Global oil prices experienced a real roller-coaster ride on Thursday. In the middle of the trading session, the price first rose to a 3-year high above $86 per barrel and then started to decline rapidly due to profit taking from the two-day price rally.
Thus, investors, who had set the $86/bbl as their selling threshold, reacted instantly and took immediate profits. As a result, oil quotations have fallen significantly in value.
December Brent crude futures lost 0.75% to settle at $85.18 a barrel. Meanwhile, the price of WTI crude fell by 0.48% and balances at $83.02. At the opening of Thursday's trading session, oil was down 0.2% and 0.01% respectively.
In the previous two trading days, the global price of oil had risen by 1.7%, while during the current month, Brent and WTI crude were up 8% and 10% respectively.
Experts cite tight supply and a global gas shortage as the main reason for Thursday's short-term boost on the oil market.

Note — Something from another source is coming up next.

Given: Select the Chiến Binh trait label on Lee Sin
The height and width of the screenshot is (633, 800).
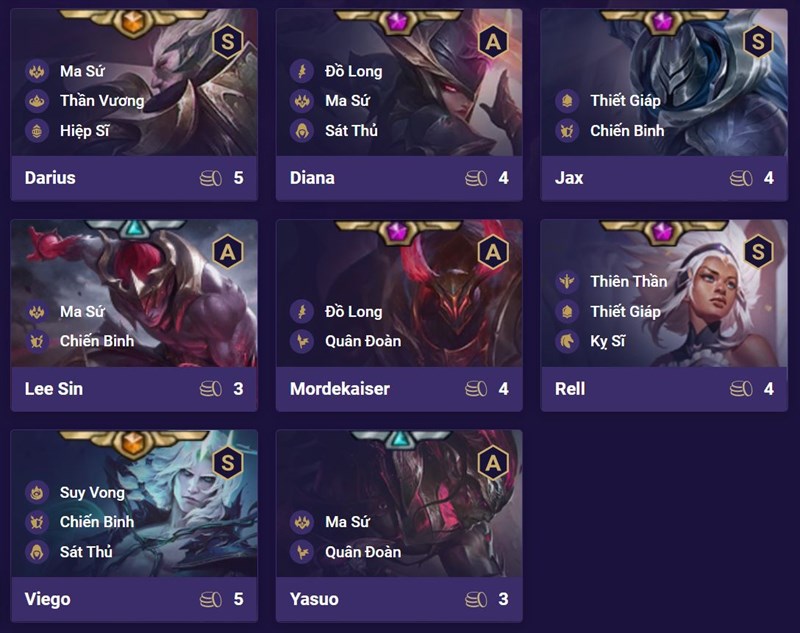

Refineries around the world are actively increasing output to meet strong demand from Europe, the US, and Asia. However, analysts anticipate that plants maintenance and the permanently rising cost of natural gas will significantly curb supply in Q4.
According to data from the US Energy Information Administration, the country's commercial oil inventories slumped by more than 400,000 barrels to 426.5 million barrels over the past week. At the same time, commodity market experts had expected an increase of 1.9 million barrels.